Possible formation mechanisms are currently under investigation. Likely, the giant gas outflows have been produced during the last stages in the life of super-luminous quasars, which subsequently experienced a rapid shut-down, e.g. due to a process known as AGN feedback. The escaping X-rays from the former very active quasar state still ionize the gas, causing the ionization echo.
|001||1237679077517557845||GALEX All Sky Catalog (ASC) J002016.43-053127.1|
|002||1237676441460474246||GALEX ASC J002434.84+325842.5|
|003||1237666091128914338||GALEX ASC J011136.63+225357.5|
|004||1237666340800364769||8 previous references listed in NED.|
|005||1237680284389015833||GALEX ASC J015930.73+270303.4|
|006||1237650371555229774||2 previous references listed in NED, including CHANDRA 2010.|
|007||1237661386529374363||GALEX ASC J134709.11+545311.0|
|008||1237662236402647262||GALEX ASC J135155.51+081608.7|
|010||1237655742407835791||1 previous reference in NED as part of a compact group (similar to HCGs).|
|011||1237662306730639531||GALEX ASC J150420.75+343958.6|
|015||1237680306395415794||GALEX ASC J220216.57+230904.8|
|016||1237656538051248311||Prototype GBG J2240-0927, GALEX ASC J224024.09-092748.5|
On the left is the spectrum of the astronomical object J224024.1-092748 (hereafter: J2240). It was acquired using the Very Large Telescope and XSHOOTER, a multi wavelength (300-2500 nm) medium resolution spectrograph. The J2240 spectrum shows 3 bandwidths: UVB (Ultraviolet B which are medium UV wavelengths between 315 – 280 nm), VIS (the visible spectrum) and NIR (Near Infrared, which have wavelengths of 0.75–1.4 µm).
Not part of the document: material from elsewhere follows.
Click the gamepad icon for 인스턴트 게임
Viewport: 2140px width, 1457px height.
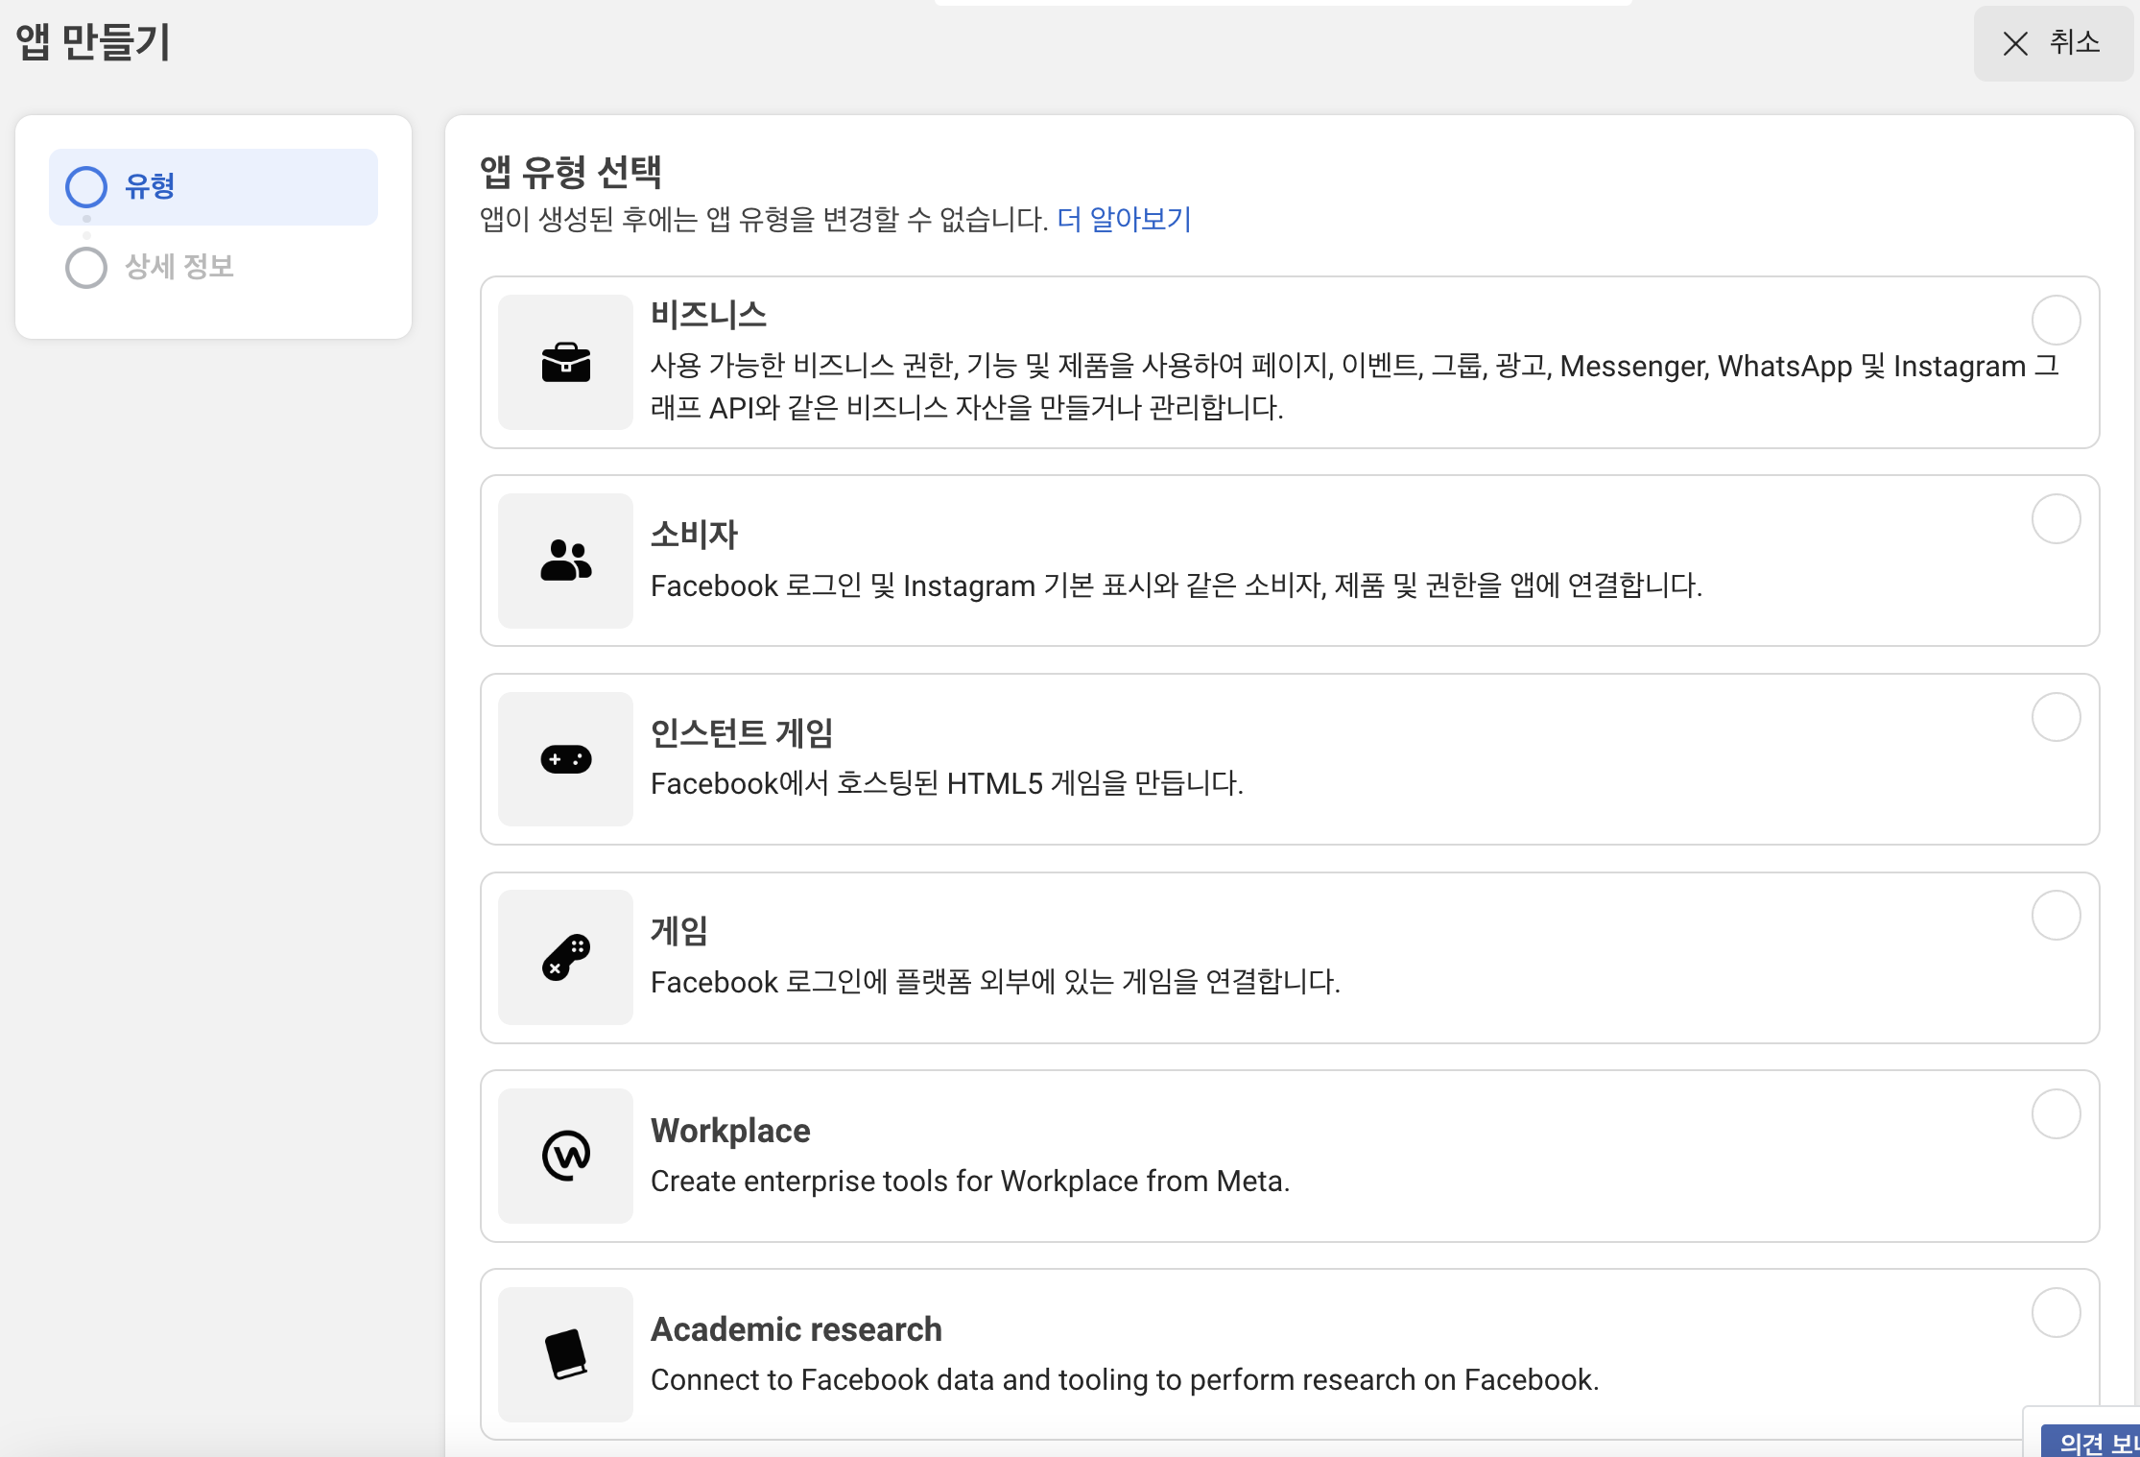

In the spectrum of J2240, the black line represents the galaxy center, integrated to within ±4.5 kpc (kilo-parsec) of the nucleus, while the blue line has been integrated over 7.6 kpc, centered on the ionized cloud. Note the great similarity between the two spectra. For visualization purposes, data has been filtered with a 0.7 nm-wide median kernel. Thus the actual resolution is 48 (UVB/VIS) and 12 (NIR) times higher than shown for the UVB/VIS and (NIR) channels respectively.
The abstract states: "'Green Bean' galaxies (GBs) are the most [O III]-luminous type-2 active galactic nuclei (AGN) at z ˜ 0.3. However, their infrared luminosities reveal AGN in very low activity states, indicating that their gas reservoirs must be ionized by photons from a recent high activity episode - we are observing quasar ionization echoes." Further on: "Our analysis of J224024.1-092748 indicates that GBs provide a unique fossil record of the transformation from the most luminous quasars to weak AGN."
In July 2016, a study was accepted for publication in MNRAS titled: "About AGN ionization echoes, thermal echoes, and ionization deficits in low redshift Lyman-alpha blobs". GBGs are thought to be low redshift examples of 'Lyman alpha blobs' (LABs).
The abstract states: "We report the discovery of 14 Lyman-alpha blobs (LABs) at z~0.3, existing at least 4-7 billion years later in the Universe than all other LABs known." Further on: "Because of their proximity and high flux densities, GBs are perfect targets to study AGN feedback, mode switching and the Ly-alpha escape."